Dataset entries
::::::::
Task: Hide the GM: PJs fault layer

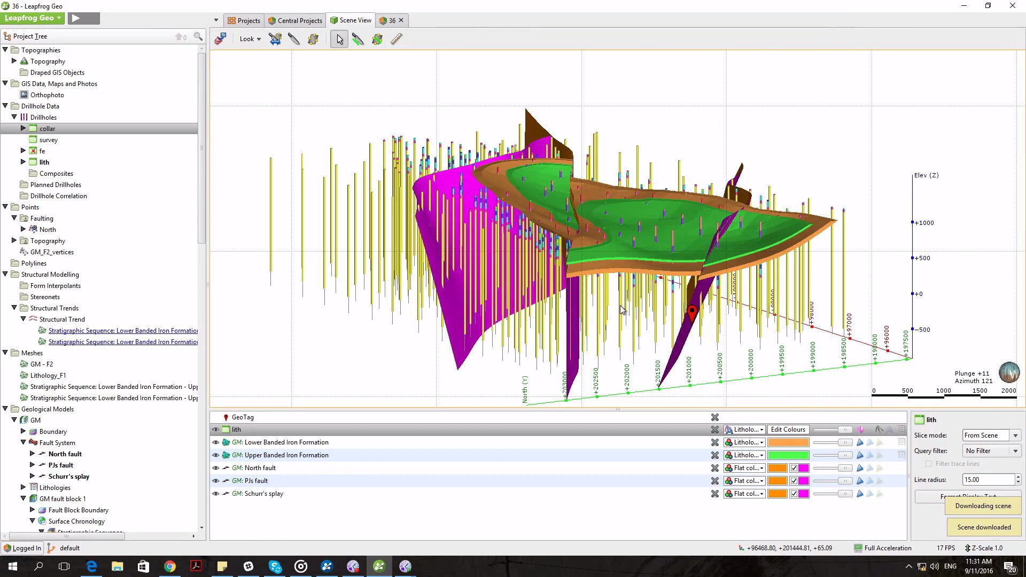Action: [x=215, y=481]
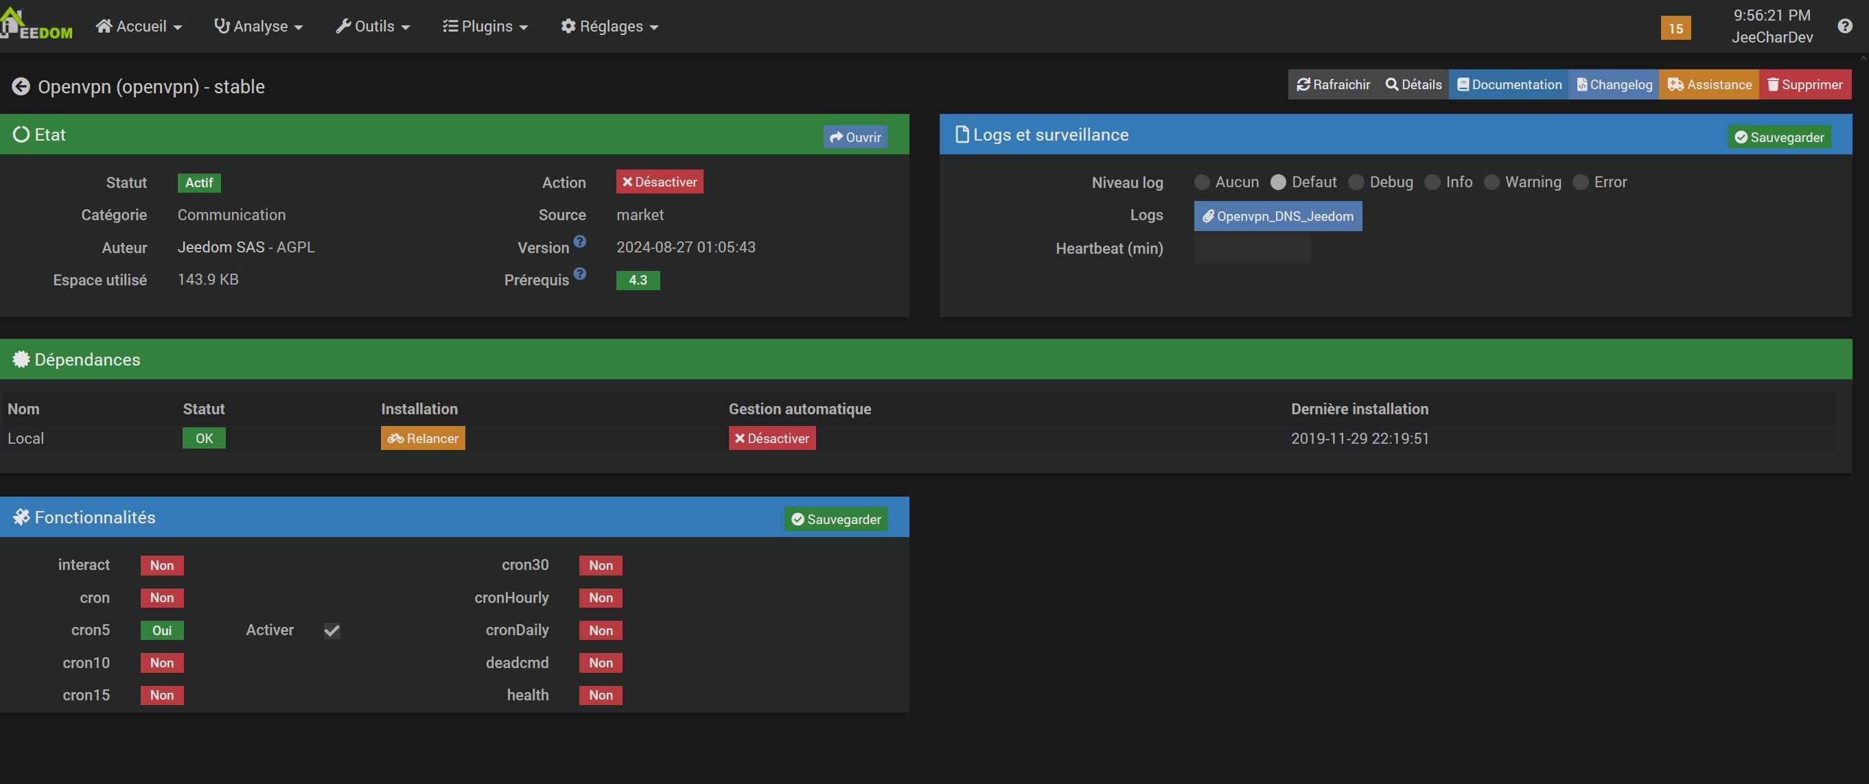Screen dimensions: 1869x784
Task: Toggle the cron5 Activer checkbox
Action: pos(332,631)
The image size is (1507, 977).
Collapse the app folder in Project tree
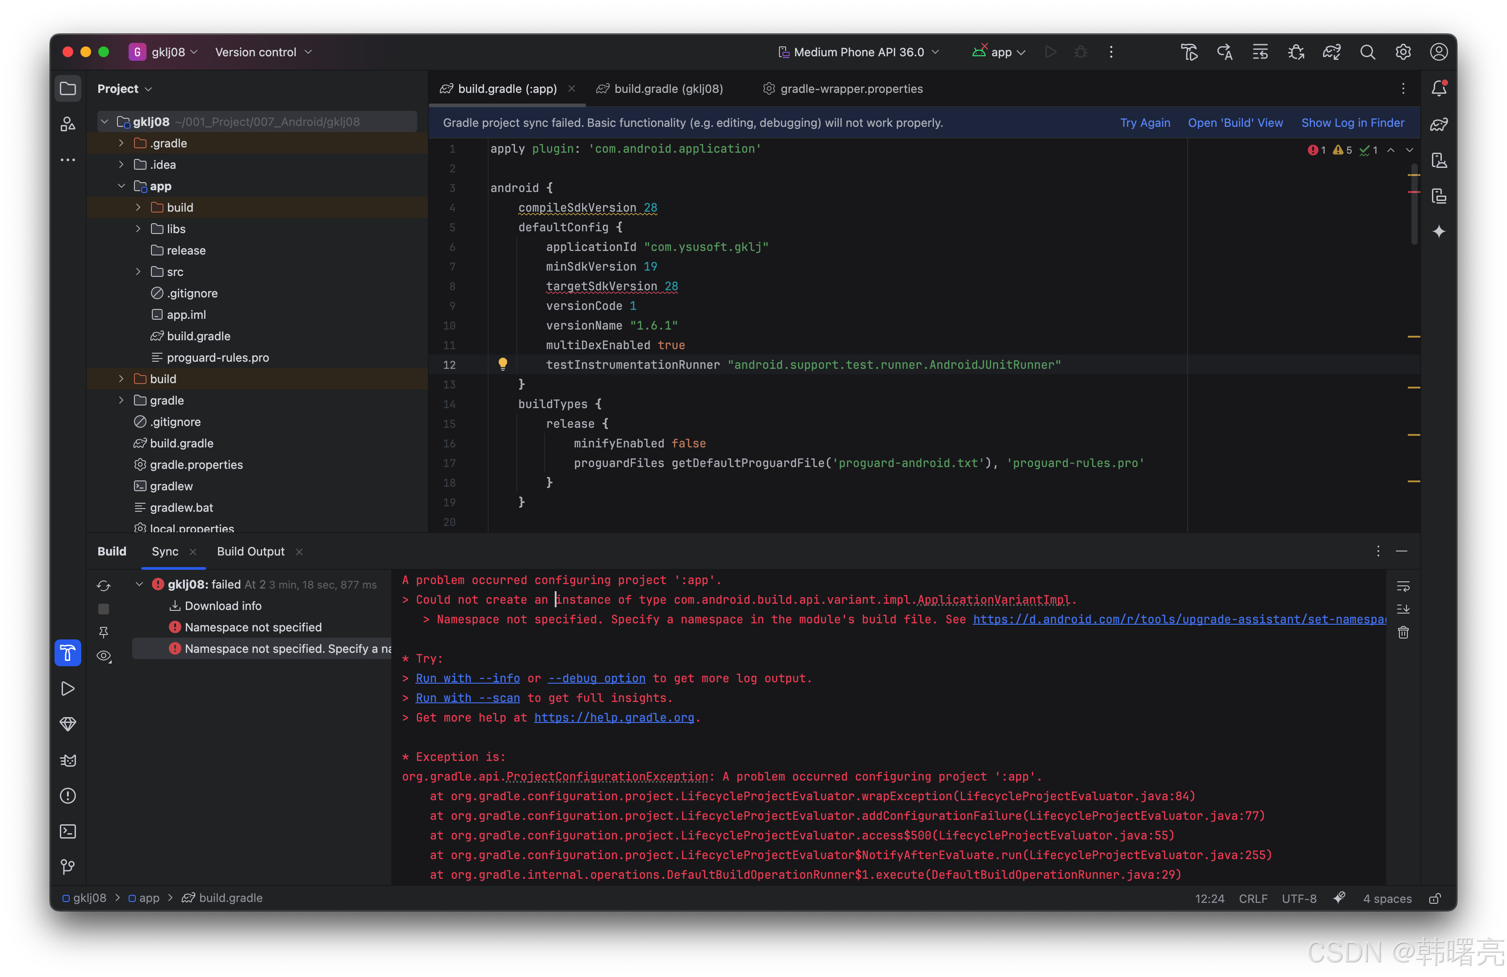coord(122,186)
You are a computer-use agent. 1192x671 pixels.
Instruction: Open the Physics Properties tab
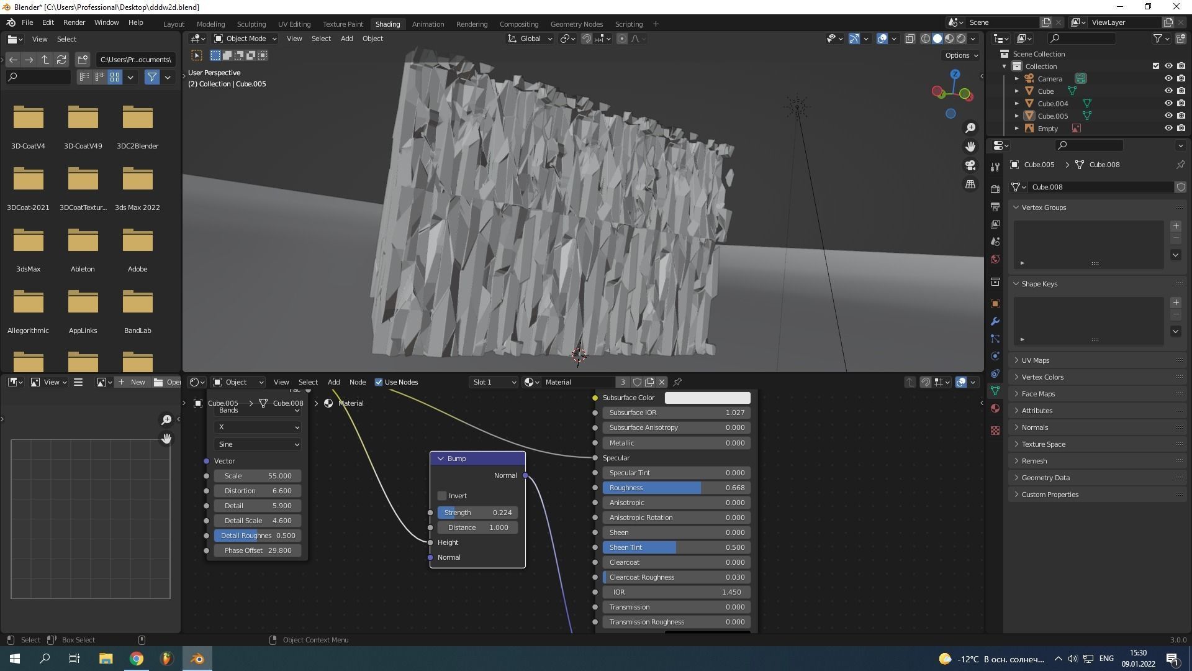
::::::::
▶ Task goal: Return word for word the line bearing "You are a computer-use" and every later line of the entries, but none of the pictures.

▶ Result for this task:
You are a computer-use agent. 1192x671 pixels.
Instruction: Open the Physics Properties tab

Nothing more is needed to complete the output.